▶
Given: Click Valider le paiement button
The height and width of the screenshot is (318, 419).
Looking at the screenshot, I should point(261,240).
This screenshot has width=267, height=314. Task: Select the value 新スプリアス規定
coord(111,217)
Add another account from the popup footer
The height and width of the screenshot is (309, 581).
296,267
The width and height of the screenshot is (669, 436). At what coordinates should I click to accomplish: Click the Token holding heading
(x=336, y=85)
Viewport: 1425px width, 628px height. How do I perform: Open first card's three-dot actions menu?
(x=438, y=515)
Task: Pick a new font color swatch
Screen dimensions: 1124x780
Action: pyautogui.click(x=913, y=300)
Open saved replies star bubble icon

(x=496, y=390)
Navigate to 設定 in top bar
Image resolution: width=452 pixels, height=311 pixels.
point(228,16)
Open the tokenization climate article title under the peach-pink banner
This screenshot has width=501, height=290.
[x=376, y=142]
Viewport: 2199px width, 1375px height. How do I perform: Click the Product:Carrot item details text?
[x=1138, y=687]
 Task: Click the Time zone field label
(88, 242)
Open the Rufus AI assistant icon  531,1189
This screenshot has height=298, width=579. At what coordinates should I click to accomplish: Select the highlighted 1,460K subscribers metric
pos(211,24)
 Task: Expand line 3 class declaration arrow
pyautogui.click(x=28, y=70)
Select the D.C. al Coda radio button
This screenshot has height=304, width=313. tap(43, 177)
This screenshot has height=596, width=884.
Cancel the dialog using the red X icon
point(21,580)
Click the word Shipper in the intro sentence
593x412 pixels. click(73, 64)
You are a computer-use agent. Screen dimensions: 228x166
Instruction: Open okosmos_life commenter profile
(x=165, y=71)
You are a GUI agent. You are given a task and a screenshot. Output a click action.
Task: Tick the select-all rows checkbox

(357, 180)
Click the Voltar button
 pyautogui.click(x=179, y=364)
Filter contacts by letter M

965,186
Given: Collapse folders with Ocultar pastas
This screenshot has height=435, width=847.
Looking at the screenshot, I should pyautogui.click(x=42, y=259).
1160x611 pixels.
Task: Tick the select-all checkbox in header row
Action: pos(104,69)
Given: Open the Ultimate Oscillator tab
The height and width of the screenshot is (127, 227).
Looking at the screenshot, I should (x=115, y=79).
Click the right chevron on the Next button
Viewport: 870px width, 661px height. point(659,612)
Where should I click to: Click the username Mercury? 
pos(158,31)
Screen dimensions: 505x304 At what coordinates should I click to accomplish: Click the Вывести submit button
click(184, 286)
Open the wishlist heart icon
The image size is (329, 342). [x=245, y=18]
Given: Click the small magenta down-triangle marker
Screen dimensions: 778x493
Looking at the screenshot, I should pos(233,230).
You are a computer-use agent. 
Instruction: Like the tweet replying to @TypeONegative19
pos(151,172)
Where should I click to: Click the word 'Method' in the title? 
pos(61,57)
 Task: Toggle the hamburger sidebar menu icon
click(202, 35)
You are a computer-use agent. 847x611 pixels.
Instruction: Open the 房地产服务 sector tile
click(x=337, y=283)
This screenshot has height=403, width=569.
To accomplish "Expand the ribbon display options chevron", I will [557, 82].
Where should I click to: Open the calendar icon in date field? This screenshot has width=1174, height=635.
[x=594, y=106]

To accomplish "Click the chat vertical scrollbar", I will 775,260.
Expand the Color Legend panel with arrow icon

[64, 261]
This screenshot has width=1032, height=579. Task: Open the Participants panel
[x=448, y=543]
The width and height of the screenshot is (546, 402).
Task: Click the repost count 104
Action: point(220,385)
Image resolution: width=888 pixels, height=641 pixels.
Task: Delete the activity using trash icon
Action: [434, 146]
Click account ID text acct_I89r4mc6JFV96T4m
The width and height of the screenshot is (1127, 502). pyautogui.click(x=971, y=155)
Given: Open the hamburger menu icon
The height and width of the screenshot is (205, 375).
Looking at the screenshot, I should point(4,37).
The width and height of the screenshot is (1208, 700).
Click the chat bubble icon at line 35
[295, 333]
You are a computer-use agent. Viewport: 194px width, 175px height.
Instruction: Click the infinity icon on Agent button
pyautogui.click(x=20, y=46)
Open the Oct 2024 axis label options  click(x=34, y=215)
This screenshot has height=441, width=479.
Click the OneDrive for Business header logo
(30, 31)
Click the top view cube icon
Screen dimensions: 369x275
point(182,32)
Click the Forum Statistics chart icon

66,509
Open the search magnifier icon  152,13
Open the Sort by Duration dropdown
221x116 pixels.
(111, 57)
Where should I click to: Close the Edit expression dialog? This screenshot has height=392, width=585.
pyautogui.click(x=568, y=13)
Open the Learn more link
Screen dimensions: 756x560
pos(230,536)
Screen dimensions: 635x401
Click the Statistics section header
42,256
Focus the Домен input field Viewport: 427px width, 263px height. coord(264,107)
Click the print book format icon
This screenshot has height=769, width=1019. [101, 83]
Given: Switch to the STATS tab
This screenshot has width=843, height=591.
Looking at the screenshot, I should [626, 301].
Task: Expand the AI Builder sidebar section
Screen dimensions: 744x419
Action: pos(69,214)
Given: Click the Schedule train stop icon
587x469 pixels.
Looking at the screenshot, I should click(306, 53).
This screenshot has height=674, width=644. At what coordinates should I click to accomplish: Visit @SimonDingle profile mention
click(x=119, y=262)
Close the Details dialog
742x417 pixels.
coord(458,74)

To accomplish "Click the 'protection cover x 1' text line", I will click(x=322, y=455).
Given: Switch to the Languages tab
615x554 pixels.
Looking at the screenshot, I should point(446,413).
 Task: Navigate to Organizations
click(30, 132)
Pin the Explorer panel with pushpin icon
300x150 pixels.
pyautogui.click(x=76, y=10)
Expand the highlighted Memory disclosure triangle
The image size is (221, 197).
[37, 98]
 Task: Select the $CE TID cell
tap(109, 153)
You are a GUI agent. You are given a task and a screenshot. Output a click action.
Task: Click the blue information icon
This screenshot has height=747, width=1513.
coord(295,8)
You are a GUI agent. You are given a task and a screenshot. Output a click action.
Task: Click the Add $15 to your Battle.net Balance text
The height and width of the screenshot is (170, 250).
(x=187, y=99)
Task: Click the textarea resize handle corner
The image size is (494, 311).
◀
[Work required]: Print the records again, exactly as they stand above.

[Answer below]:
Given: Click Valider le paiement button
The height and width of the screenshot is (318, 419).
Looking at the screenshot, I should point(261,240).
This screenshot has width=267, height=314. Task: Select the value 新スプリアス規定
coord(111,217)
Add another account from the popup footer
The height and width of the screenshot is (309, 581).
296,267
The width and height of the screenshot is (669, 436). At what coordinates should I click to accomplish: Click the Token holding heading
(x=336, y=85)
Viewport: 1425px width, 628px height. How do I perform: Open first card's three-dot actions menu?
(x=438, y=515)
Task: Pick a new font color swatch
Screen dimensions: 1124x780
Action: pyautogui.click(x=913, y=300)
Open saved replies star bubble icon

(x=496, y=390)
Navigate to 設定 in top bar
Image resolution: width=452 pixels, height=311 pixels.
point(228,16)
Open the tokenization climate article title under the peach-pink banner
This screenshot has width=501, height=290.
[x=376, y=142]
Viewport: 2199px width, 1375px height. How do I perform: Click the Product:Carrot item details text?
[x=1138, y=687]
 Task: Click the Time zone field label
(88, 242)
Open the Rufus AI assistant icon  531,1189
This screenshot has height=298, width=579. At what coordinates should I click to accomplish: Select the highlighted 1,460K subscribers metric
pos(211,24)
 Task: Expand line 3 class declaration arrow
pyautogui.click(x=28, y=70)
Select the D.C. al Coda radio button
This screenshot has height=304, width=313. tap(43, 177)
This screenshot has height=596, width=884.
Cancel the dialog using the red X icon
point(21,580)
Click the word Shipper in the intro sentence
593x412 pixels. click(73, 64)
You are a computer-use agent. Screen dimensions: 228x166
Instruction: Open okosmos_life commenter profile
(x=165, y=71)
You are a GUI agent. You are given a task and a screenshot. Output a click action.
Task: Tick the select-all rows checkbox

(357, 180)
Click the Voltar button
 pyautogui.click(x=179, y=364)
Filter contacts by letter M

965,186
Given: Collapse folders with Ocultar pastas
This screenshot has height=435, width=847.
Looking at the screenshot, I should pyautogui.click(x=42, y=259).
1160x611 pixels.
Task: Tick the select-all checkbox in header row
Action: pos(104,69)
Given: Open the Ultimate Oscillator tab
The height and width of the screenshot is (127, 227).
Looking at the screenshot, I should (x=115, y=79).
Click the right chevron on the Next button
Viewport: 870px width, 661px height. point(659,612)
Where should I click to: Click the username Mercury? 
pos(158,31)
Screen dimensions: 505x304 At what coordinates should I click to accomplish: Click the Вывести submit button
click(184, 286)
Open the wishlist heart icon
The image size is (329, 342). [x=245, y=18]
Given: Click the small magenta down-triangle marker
Screen dimensions: 778x493
Looking at the screenshot, I should pos(233,230).
You are a computer-use agent. 
Instruction: Like the tweet replying to @TypeONegative19
pos(151,172)
Where should I click to: Click the word 'Method' in the title? 
pos(61,57)
 Task: Toggle the hamburger sidebar menu icon
click(202, 35)
You are a computer-use agent. 847x611 pixels.
Instruction: Open the 房地产服务 sector tile
click(x=337, y=283)
This screenshot has height=403, width=569.
To accomplish "Expand the ribbon display options chevron", I will [557, 82].
Where should I click to: Open the calendar icon in date field? This screenshot has width=1174, height=635.
[x=594, y=106]

To accomplish "Click the chat vertical scrollbar", I will 775,260.
Expand the Color Legend panel with arrow icon

[64, 261]
This screenshot has width=1032, height=579. Task: Open the Participants panel
[x=448, y=543]
The width and height of the screenshot is (546, 402).
Task: Click the repost count 104
Action: point(220,385)
Image resolution: width=888 pixels, height=641 pixels.
Task: Delete the activity using trash icon
Action: [434, 146]
Click account ID text acct_I89r4mc6JFV96T4m
The width and height of the screenshot is (1127, 502). pyautogui.click(x=971, y=155)
Given: Open the hamburger menu icon
The height and width of the screenshot is (205, 375).
Looking at the screenshot, I should point(4,37).
The width and height of the screenshot is (1208, 700).
Click the chat bubble icon at line 35
[295, 333]
You are a computer-use agent. Viewport: 194px width, 175px height.
Instruction: Click the infinity icon on Agent button
pyautogui.click(x=20, y=46)
Open the Oct 2024 axis label options  click(x=34, y=215)
This screenshot has height=441, width=479.
Click the OneDrive for Business header logo
(30, 31)
Click the top view cube icon
Screen dimensions: 369x275
point(182,32)
Click the Forum Statistics chart icon

66,509
Open the search magnifier icon  152,13
Open the Sort by Duration dropdown
221x116 pixels.
(111, 57)
Where should I click to: Close the Edit expression dialog? This screenshot has height=392, width=585.
pyautogui.click(x=568, y=13)
Open the Learn more link
Screen dimensions: 756x560
pos(230,536)
Screen dimensions: 635x401
Click the Statistics section header
42,256
Focus the Домен input field Viewport: 427px width, 263px height. coord(264,107)
Click the print book format icon
This screenshot has height=769, width=1019. [101, 83]
Given: Switch to the STATS tab
This screenshot has width=843, height=591.
Looking at the screenshot, I should [626, 301].
Task: Expand the AI Builder sidebar section
Screen dimensions: 744x419
Action: pos(69,214)
Given: Click the Schedule train stop icon
587x469 pixels.
Looking at the screenshot, I should click(306, 53).
This screenshot has height=674, width=644. At what coordinates should I click to accomplish: Visit @SimonDingle profile mention
click(x=119, y=262)
Close the Details dialog
742x417 pixels.
coord(458,74)

To accomplish "Click the 'protection cover x 1' text line", I will click(x=322, y=455).
Given: Switch to the Languages tab
615x554 pixels.
Looking at the screenshot, I should point(446,413).
 Task: Navigate to Organizations
click(30, 132)
Pin the Explorer panel with pushpin icon
300x150 pixels.
pyautogui.click(x=76, y=10)
Expand the highlighted Memory disclosure triangle
The image size is (221, 197).
[37, 98]
 Task: Select the $CE TID cell
tap(109, 153)
You are a GUI agent. You are given a task and a screenshot. Output a click action.
Task: Click the blue information icon
This screenshot has height=747, width=1513.
coord(295,8)
You are a GUI agent. You are given a task and a screenshot. Output a click action.
Task: Click the Add $15 to your Battle.net Balance text
The height and width of the screenshot is (170, 250).
(x=187, y=99)
Task: Click the textarea resize handle corner
The image size is (494, 311).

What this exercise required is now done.